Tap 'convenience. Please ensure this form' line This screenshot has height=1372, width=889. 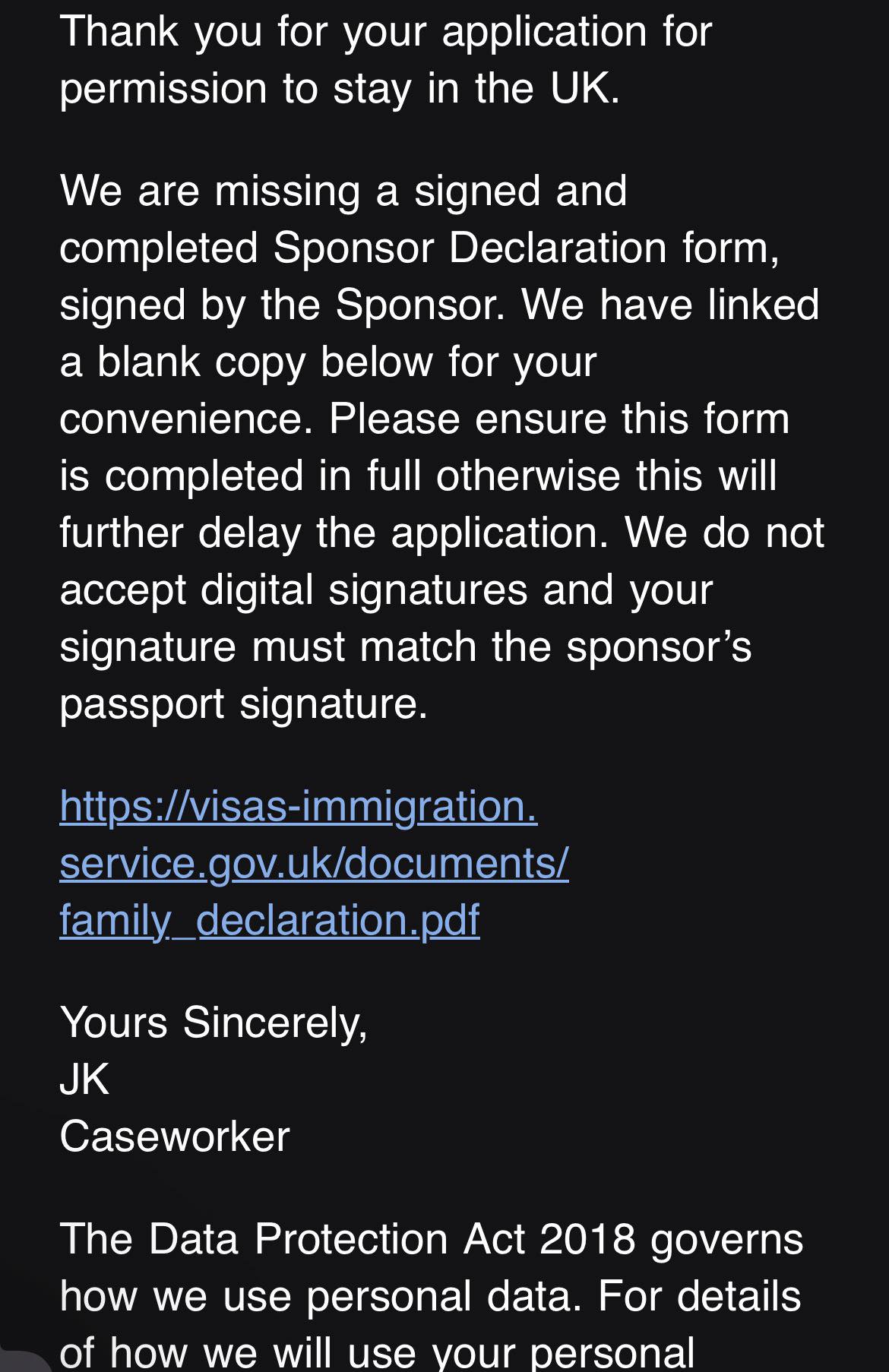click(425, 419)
● ● ●
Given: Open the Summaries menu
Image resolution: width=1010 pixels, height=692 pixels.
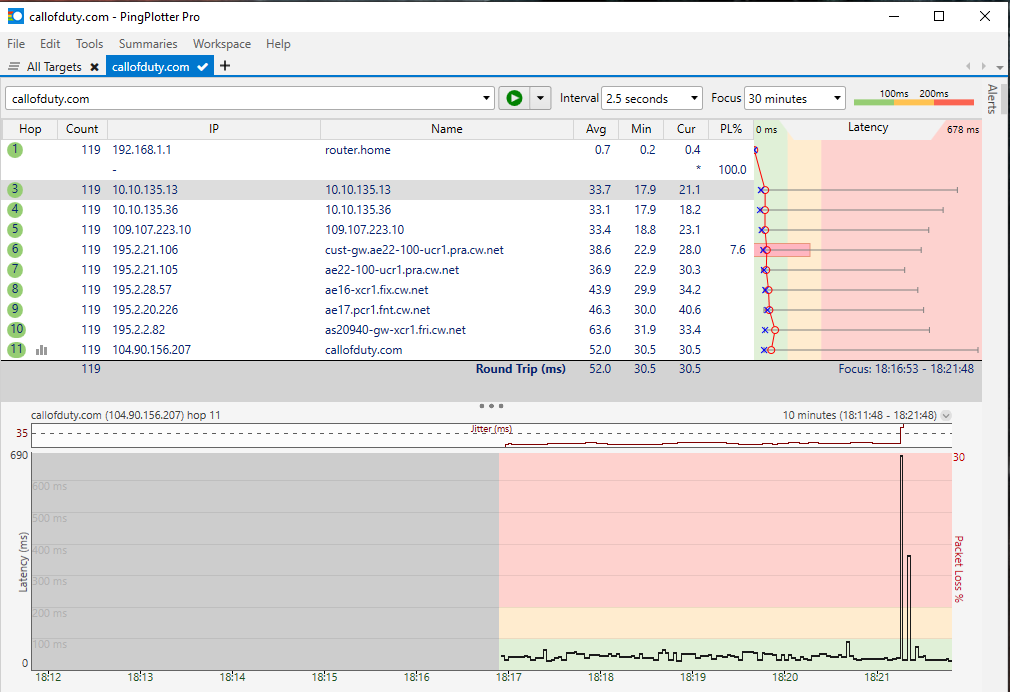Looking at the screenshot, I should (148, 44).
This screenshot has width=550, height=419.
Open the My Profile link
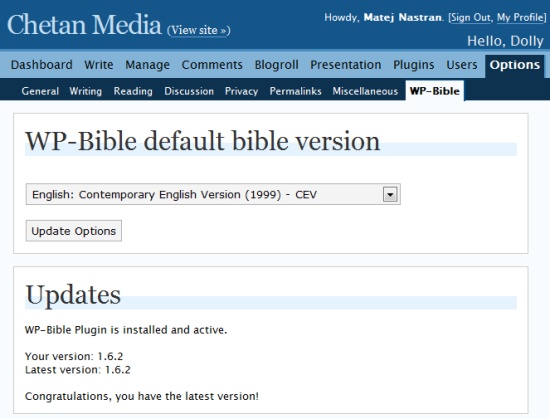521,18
● ● ●
- What to work on -
Determine how many lines of the data above contain the string "Open", with case taken into account. Reply with the number alone.

- The result -
2